Текст для разбора:
Багрицкий болел бронхиальной астмой, унаследованной им от отца, разорившегося, а может быть, не успевшего разбогатеть торгового маклера, которого я видел только один раз, выходящим из дверей с керосиновой лампой в руках.
От бронхиальной астмы лечатся так называемым абиссинским порошком, который курят, как табак. Запах этого курения стоял в московской квартире Багрицкого. Припадки астмы повторялись у него довольно часто, и, приходя к нему, я почти всегда застигал его в неестественной, полной страдания позе. Он сидел на постели, упершись руками в ее края, как бы подставив упоры рук под туловище, готовое каждую секунду сотрястись от кашля и, казалось, изо всех сил удерживаемое от этого человеком. Он и умер от астмы, осложненной воспалением легких.


Врач, лечивший Багрицкого в больнице, сказал, что вместо легких у него остались только перья.
Он умер 39-ти лет. Был ли он хорошим поэтом? Это вопрос. Помню, что, слушая на одном вечере чтение артистом Журавлевым «Думы про Опанаса», я чувствовал ту дрожь, которая охватывает нас, когда искусству удается показать нам ужас и красоту жизни.
Багрицкого очень любили молодые поэты. Они толклись у него целый день, и он готов был целый день читать стихи, слушать стихи и разговаривать о стихах.


Как известно, Багрицкий начинал в Одессе. Я был моложе его — не столько годами, сколько, скажем, тем, что его стихи уже много раз печатались, я напечатал одно-два… Однако он полюбил меня, и мы дружили. Теперь, кстати говоря, я с особенным чувством останавливаюсь на том обстоятельстве, что он меня полюбил — ведь вот увидел все же что-то такое в начинающем.
— У, Юрка молодец! — говорил он другим.


А что за молодец? Ничего во мне не было от молодца. Я писал под Игоря Северянина, манерно, глупо-изысканно… Но смотрите, все же увидел что-то!
Я ходил с Багрицким по городу. Он, конечно, главенствовал во всех случаях — и когда оценивалось то или иное стихотворение, и когда решалось, куда пойти, и когда стоял вопрос о примирении с кем-либо или о ссоре. Однажды мы остановились перед подошедшей к нам группой поэтов, почти всей группой одесских поэтов, которые тоже ходили по городу. Город был южный, и по нему приятно было ходить. Город был южный, мы были молодые, была весна, и мы ходили по городу.


Итак, к Багрицкому (я не в счет; именно — к Багрицкому) подошла почти вся группа одесских поэтов. Представьте себе пустоту площади с виднеющимися кое-где желтыми язычками тюльпанов, и в этой пустоте — вернее, на ее фоне, имея позади себя на некотором расстоянии развевающееся пламя тюльпанов, — стоят человек пять молодых людей и девушек. Они стоят во весь рост, узкие, красивые — причем лица девушек до половины затенены шляпами и в этой тени светятся глаза… Представьте себе это и еще подумайте о том, что эти молодые люди и девушки пишут великолепные стихи. Было чему запомниться на всю жизнь? Было чему! Молодежь, присутствующая на этом вечере, может сказать мне, что я, как это всегда бывает со вспоминающими молодость, преувеличиваю… Почему это великолепные стихи? Это вам теперь так кажется, что великолепные… Нет, не кажется. Именно великолепные!

Фрагмент данных:
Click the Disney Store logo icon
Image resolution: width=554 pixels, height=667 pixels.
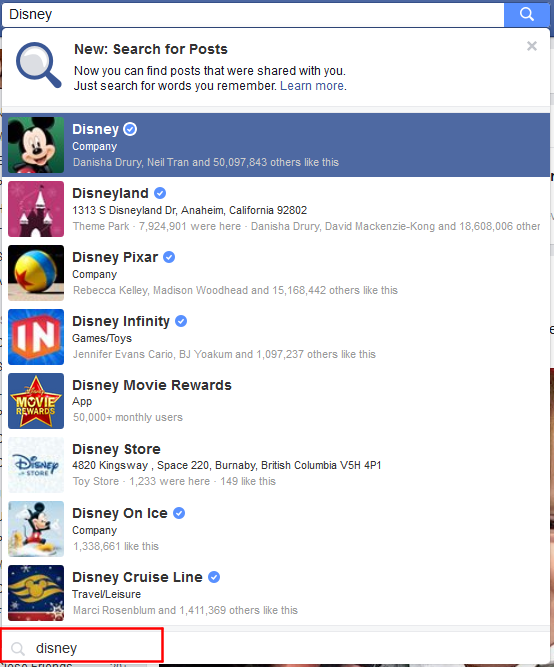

Вопросы по тексту:
**a.** Верны ли по тексту о Багрицком эти утверждения: (i) Багрицкий умер от астмы, осложненной воспалением легких; (ii) Багрицкий умер в сорок пять лет; (iii) абиссинский порошок от астмы принимают, запивая водой? На каждое ответьте «да» или «нет» и приведите решающие слова текста в кавычках.
**b.** Коротко ответьте по тексту о Багрицком:
(i) От кого Багрицкий унаследовал бронхиальную астму?
(ii) Какой артист читал на вечере «Думу про Опанаса»?
(iii) Под какого поэта писал в молодости автор воспоминаний?

Ответы:
**a.**
(i) Да: «Он и умер от астмы, осложненной воспалением легких.»
(ii) Нет: «Он умер 39-ти лет.»
(iii) Нет: «который курят, как табак.»

**b.**
(i) От отца.
(ii) Журавлев.
(iii) Под Игоря Северянина.